電車は途中で山間部にはいり名塩駅は厳しい斜面の谷間にあった。宅地開発がすすみ山の稜線におおきなマンションがあるがなんと駅からケーブルカーみたいな施設まである。もちろんサービスエリアは見えないし道は曲線ばかりで方角すら分からない。これは日本坂よりもっと条件が悪いというより最悪だ。とんでもないところに来てしまった。

駅の案内板をたよりに近くまで行きそうなバスにのった。全然逆方向に走り出し、やがて大きくカーブ。山を登り出す。どんどんいくと山麓にニュータウンが出現。坂ばかりの町だ。かなり大きいけれど店などは見当たらないが景色だけはよく神戸が眼下にみえる。よくもまあこんなところを宅地開発するものだとあきれてしまった。

とりあえず頂上付近でバスを降りてみたがサービスエリアどころか高速道路すらみえない。しばらく歩きいろいろな角度から探してみたが何もみつからない。日本坂の二の舞か? 不安がよぎる。こんな時はしばらく休んでじっとしているのが最善だ。駅に戻るべきかもしれないと考えながら通りがかりの小学生に高速の位置を尋ねてみた。
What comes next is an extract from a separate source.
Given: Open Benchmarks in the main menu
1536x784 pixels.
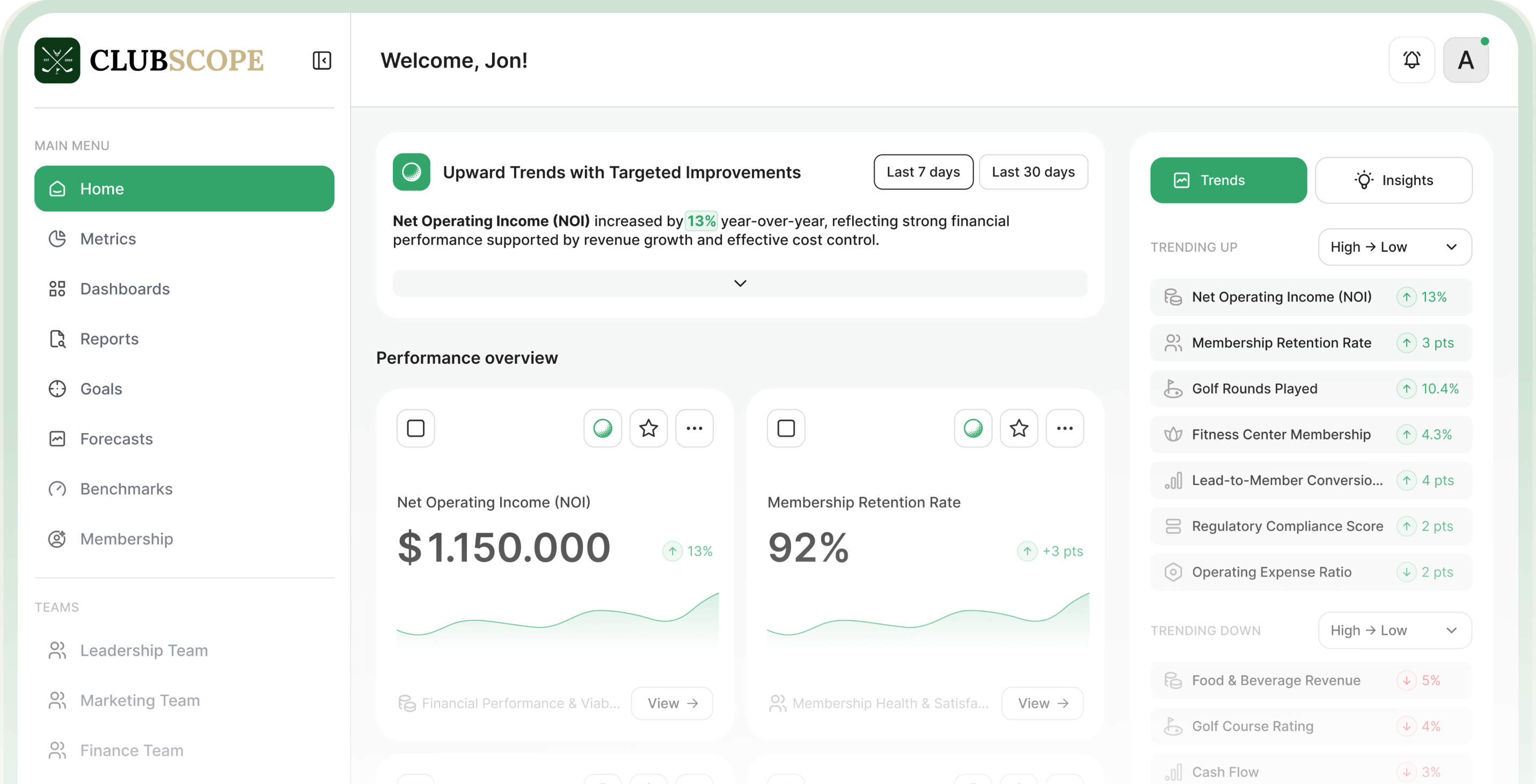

なんと谷の一番下を高速が通っているらしい。見えないわけだ。細い道を下ると不思議なつずらおりの階段が谷の方に続いている。なんか通学路のような看板がたっている。しばらく下ると待望の高速道とサービスエリアのガソリンスタンドのものらしい看板がみえてきた。その向こうに古い住宅地があった。ニュータウンの子供たちはここを通ってそこの学校までかようのかもしれない。大変なことだ。

高速道の下のトンネルをくぐりしばらくいくと草にうもれた高速バスの停留所に上る階段を発見。先にはサービスエリアがあるらしく車がスピードを落としながら通過していく。ついにやった。駅から2時間もかかってしまったがホットしてバス停にへたりこんでしまった。サービスエリアで1時間ほど休んだ。5時を過ぎてしまった。もう今日中に広島に着くのは無理かもしれない。広島まで350k以上もある。

しかしそれ以降のヒッチは順調だった。福山までのトラックをつかまえ、一気に広島の手前80kまで進み、福山からは宮崎まで帰省するバンをヒッチすることができた。広島到着10時半。道路からフェンスをこえて外にでた。近くのガソリンスタンドから磯辺さんに電話。夜も遅くなってしまったのでもしかしたら寝ているかもしれないと心配したが幸い紀子さんが携帯にでてくれた。後で聞くとやはり子供たちと磯辺さんは寝てしまった後だった。

風呂をいただき横になった。メールを書く元気は残っていなかった。風太はさそっくゲームをやっている。ゲームに関してはタフな奴だ。